In a recent power upgrade on our motorhome, the 600W inverter which draws 50-60A max on 12V got 4 gauge wire and a 80A ANL fuse.
The charge controller outputs max 30A and got 8 gauge wire and a 40A switching breaker. All connect to the house battery bank - 2 GC2's which will soon be upgraded to a 230A LiFePO4 pack. My solar panels are wired in series, two sets on two controllers, so they are not fused.
Panels should have a disconnect for safety and servicing. A mini double-breaker in a box works great on two legs, saves you going up on the roof to unplug panels should you want to stop their power input. The switching breaker can also shut down the charge controller.
My second set of panels - portables, have their own controller, it got 10 gauge wire and a 20A breaker to the same battery bank.
Your golfcart batteries are like 210-220A each, in series to make 12V they are still the same amperage, and two banks of two makes double that. However flooded lead acid (FLA) batteries should not be discharged more than 50% or they suffer a very short life. The plates sulfate over and will no longer hold a charge.

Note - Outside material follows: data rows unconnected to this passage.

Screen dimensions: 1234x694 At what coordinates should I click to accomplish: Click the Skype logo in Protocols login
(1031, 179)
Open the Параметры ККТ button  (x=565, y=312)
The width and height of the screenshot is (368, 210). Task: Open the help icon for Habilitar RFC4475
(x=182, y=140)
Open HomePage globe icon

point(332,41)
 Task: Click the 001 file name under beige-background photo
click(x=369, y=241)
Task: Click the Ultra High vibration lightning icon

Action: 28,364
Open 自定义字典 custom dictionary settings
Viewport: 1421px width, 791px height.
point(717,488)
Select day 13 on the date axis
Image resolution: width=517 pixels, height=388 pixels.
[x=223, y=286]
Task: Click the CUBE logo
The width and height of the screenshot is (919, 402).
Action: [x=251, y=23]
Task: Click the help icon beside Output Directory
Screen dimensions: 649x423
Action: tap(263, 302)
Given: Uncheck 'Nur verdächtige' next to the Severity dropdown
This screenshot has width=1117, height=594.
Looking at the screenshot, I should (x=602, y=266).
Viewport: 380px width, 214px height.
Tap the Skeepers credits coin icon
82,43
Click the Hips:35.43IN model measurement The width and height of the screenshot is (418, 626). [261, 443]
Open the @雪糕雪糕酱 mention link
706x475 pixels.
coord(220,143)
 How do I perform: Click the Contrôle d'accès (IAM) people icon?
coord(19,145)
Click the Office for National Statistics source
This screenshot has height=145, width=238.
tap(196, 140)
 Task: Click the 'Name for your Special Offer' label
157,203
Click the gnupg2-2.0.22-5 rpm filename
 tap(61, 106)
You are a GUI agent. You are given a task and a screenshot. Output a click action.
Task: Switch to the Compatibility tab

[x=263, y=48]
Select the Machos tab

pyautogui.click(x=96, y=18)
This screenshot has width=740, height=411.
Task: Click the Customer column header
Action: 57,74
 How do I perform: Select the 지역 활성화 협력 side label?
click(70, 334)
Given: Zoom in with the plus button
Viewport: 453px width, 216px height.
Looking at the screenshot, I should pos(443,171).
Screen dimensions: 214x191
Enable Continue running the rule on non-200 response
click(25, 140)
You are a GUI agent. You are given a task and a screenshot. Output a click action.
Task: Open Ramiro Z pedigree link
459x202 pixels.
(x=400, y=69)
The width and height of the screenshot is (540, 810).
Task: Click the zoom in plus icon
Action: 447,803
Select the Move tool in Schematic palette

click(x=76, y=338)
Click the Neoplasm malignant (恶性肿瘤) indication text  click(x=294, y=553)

You'll want to find out from the fridge specs what it's draw is, estimate running time, and that will tell you how much battery capacity it will use. And then based on what your charge sources will provide to charge them back up. If it's an ammonia absorption fridge with a propane burner (2-way) and AC burner then the board uses about an amp and a half when it's on propane. I'm not sure what the 120V burner uses, but I would not try to run it that way on battery power - it could well use 50amps 12V.
Here's how I setup my two charge controllers in the entry step - gas coach so it's at mid-point on the coach instead of at the very front. A lot of folks like to hide them in a battery compartment and install a remote display. I operate on the KISS principle.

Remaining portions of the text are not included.